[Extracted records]
***

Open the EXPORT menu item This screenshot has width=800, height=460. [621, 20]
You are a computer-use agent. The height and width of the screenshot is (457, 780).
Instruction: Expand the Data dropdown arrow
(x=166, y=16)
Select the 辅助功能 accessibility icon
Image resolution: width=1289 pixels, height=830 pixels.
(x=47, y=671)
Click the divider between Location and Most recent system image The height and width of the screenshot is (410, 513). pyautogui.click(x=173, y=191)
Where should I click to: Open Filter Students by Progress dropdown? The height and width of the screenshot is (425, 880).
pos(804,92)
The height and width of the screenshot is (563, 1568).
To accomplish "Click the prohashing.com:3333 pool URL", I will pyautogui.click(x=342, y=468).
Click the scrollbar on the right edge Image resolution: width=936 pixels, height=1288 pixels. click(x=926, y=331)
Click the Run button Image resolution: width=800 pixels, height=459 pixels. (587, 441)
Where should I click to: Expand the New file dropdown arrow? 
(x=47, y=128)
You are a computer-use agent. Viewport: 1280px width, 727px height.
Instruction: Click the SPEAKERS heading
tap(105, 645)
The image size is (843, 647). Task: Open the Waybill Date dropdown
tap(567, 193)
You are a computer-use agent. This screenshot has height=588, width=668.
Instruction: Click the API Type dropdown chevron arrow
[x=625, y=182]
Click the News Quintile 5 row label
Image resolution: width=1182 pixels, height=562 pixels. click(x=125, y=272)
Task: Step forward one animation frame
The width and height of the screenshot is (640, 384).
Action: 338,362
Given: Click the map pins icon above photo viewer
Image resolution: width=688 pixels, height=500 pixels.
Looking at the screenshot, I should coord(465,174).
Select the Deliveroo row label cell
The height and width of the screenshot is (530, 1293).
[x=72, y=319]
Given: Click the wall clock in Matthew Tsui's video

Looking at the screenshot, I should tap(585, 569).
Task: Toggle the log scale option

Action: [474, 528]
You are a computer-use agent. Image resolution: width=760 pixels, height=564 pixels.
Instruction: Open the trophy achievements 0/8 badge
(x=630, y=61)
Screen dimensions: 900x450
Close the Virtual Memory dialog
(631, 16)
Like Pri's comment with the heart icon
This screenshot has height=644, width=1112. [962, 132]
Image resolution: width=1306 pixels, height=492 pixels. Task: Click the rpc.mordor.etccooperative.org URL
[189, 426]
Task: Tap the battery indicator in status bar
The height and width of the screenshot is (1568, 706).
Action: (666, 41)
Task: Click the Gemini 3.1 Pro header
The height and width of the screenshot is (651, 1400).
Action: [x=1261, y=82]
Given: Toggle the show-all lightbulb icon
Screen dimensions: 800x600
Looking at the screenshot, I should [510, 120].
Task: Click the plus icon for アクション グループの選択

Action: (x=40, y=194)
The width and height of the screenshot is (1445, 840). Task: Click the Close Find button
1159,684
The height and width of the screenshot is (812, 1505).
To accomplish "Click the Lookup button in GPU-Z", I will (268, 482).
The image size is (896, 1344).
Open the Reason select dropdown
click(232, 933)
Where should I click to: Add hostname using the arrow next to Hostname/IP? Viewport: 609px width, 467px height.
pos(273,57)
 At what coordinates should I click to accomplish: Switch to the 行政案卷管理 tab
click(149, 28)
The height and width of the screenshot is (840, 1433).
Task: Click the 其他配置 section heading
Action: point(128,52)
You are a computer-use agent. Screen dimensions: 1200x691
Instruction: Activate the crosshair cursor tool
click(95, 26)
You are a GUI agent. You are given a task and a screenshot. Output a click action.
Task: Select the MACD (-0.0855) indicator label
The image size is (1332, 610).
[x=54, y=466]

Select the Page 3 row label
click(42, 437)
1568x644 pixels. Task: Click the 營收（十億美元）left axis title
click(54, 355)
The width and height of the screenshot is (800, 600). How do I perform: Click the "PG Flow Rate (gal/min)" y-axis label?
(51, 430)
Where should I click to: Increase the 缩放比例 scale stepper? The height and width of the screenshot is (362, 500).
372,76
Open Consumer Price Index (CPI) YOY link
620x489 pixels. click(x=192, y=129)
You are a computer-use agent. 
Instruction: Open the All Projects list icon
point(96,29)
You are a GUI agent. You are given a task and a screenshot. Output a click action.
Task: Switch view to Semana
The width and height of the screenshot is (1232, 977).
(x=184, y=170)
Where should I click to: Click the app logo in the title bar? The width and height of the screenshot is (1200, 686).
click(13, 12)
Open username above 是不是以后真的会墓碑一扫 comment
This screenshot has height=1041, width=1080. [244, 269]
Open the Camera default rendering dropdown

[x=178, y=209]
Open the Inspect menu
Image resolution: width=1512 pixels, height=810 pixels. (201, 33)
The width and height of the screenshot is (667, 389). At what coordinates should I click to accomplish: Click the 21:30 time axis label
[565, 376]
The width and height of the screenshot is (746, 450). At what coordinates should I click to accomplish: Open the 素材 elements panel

***

Exercise objective » So that nothing is lost, write out each record exactly as it appears above.

Exercise response »
Open the EXPORT menu item This screenshot has width=800, height=460. [621, 20]
You are a computer-use agent. The height and width of the screenshot is (457, 780).
Instruction: Expand the Data dropdown arrow
(x=166, y=16)
Select the 辅助功能 accessibility icon
Image resolution: width=1289 pixels, height=830 pixels.
(x=47, y=671)
Click the divider between Location and Most recent system image The height and width of the screenshot is (410, 513). pyautogui.click(x=173, y=191)
Where should I click to: Open Filter Students by Progress dropdown? The height and width of the screenshot is (425, 880).
pos(804,92)
The height and width of the screenshot is (563, 1568).
To accomplish "Click the prohashing.com:3333 pool URL", I will pyautogui.click(x=342, y=468).
Click the scrollbar on the right edge Image resolution: width=936 pixels, height=1288 pixels. click(x=926, y=331)
Click the Run button Image resolution: width=800 pixels, height=459 pixels. (587, 441)
Where should I click to: Expand the New file dropdown arrow? 
(x=47, y=128)
You are a computer-use agent. Viewport: 1280px width, 727px height.
Instruction: Click the SPEAKERS heading
tap(105, 645)
The image size is (843, 647). Task: Open the Waybill Date dropdown
tap(567, 193)
You are a computer-use agent. This screenshot has height=588, width=668.
Instruction: Click the API Type dropdown chevron arrow
[x=625, y=182]
Click the News Quintile 5 row label
Image resolution: width=1182 pixels, height=562 pixels. click(x=125, y=272)
Task: Step forward one animation frame
The width and height of the screenshot is (640, 384).
Action: 338,362
Given: Click the map pins icon above photo viewer
Image resolution: width=688 pixels, height=500 pixels.
Looking at the screenshot, I should coord(465,174).
Select the Deliveroo row label cell
The height and width of the screenshot is (530, 1293).
[x=72, y=319]
Given: Click the wall clock in Matthew Tsui's video

Looking at the screenshot, I should tap(585, 569).
Task: Toggle the log scale option

Action: [474, 528]
You are a computer-use agent. Image resolution: width=760 pixels, height=564 pixels.
Instruction: Open the trophy achievements 0/8 badge
(x=630, y=61)
Screen dimensions: 900x450
Close the Virtual Memory dialog
(631, 16)
Like Pri's comment with the heart icon
This screenshot has height=644, width=1112. [962, 132]
Image resolution: width=1306 pixels, height=492 pixels. Task: Click the rpc.mordor.etccooperative.org URL
[189, 426]
Task: Tap the battery indicator in status bar
The height and width of the screenshot is (1568, 706).
Action: (666, 41)
Task: Click the Gemini 3.1 Pro header
The height and width of the screenshot is (651, 1400).
Action: [x=1261, y=82]
Given: Toggle the show-all lightbulb icon
Screen dimensions: 800x600
Looking at the screenshot, I should [510, 120].
Task: Click the plus icon for アクション グループの選択

Action: (x=40, y=194)
The width and height of the screenshot is (1445, 840). Task: Click the Close Find button
1159,684
The height and width of the screenshot is (812, 1505).
To accomplish "Click the Lookup button in GPU-Z", I will (268, 482).
The image size is (896, 1344).
Open the Reason select dropdown
click(232, 933)
Where should I click to: Add hostname using the arrow next to Hostname/IP? Viewport: 609px width, 467px height.
pos(273,57)
 At what coordinates should I click to accomplish: Switch to the 行政案卷管理 tab
click(149, 28)
The height and width of the screenshot is (840, 1433).
Task: Click the 其他配置 section heading
Action: point(128,52)
You are a computer-use agent. Screen dimensions: 1200x691
Instruction: Activate the crosshair cursor tool
click(95, 26)
You are a GUI agent. You are given a task and a screenshot. Output a click action.
Task: Select the MACD (-0.0855) indicator label
The image size is (1332, 610).
[x=54, y=466]

Select the Page 3 row label
click(42, 437)
1568x644 pixels. Task: Click the 營收（十億美元）left axis title
click(54, 355)
The width and height of the screenshot is (800, 600). How do I perform: Click the "PG Flow Rate (gal/min)" y-axis label?
(51, 430)
Where should I click to: Increase the 缩放比例 scale stepper? The height and width of the screenshot is (362, 500).
372,76
Open Consumer Price Index (CPI) YOY link
620x489 pixels. click(x=192, y=129)
You are a computer-use agent. 
Instruction: Open the All Projects list icon
point(96,29)
You are a GUI agent. You are given a task and a screenshot. Output a click action.
Task: Switch view to Semana
The width and height of the screenshot is (1232, 977).
(x=184, y=170)
Where should I click to: Click the app logo in the title bar? The width and height of the screenshot is (1200, 686).
click(13, 12)
Open username above 是不是以后真的会墓碑一扫 comment
This screenshot has height=1041, width=1080. [244, 269]
Open the Camera default rendering dropdown

[x=178, y=209]
Open the Inspect menu
Image resolution: width=1512 pixels, height=810 pixels. (201, 33)
The width and height of the screenshot is (667, 389). At what coordinates should I click to accomplish: Click the 21:30 time axis label
[565, 376]
The width and height of the screenshot is (746, 450). At what coordinates should I click to accomplish: Open the 素材 elements panel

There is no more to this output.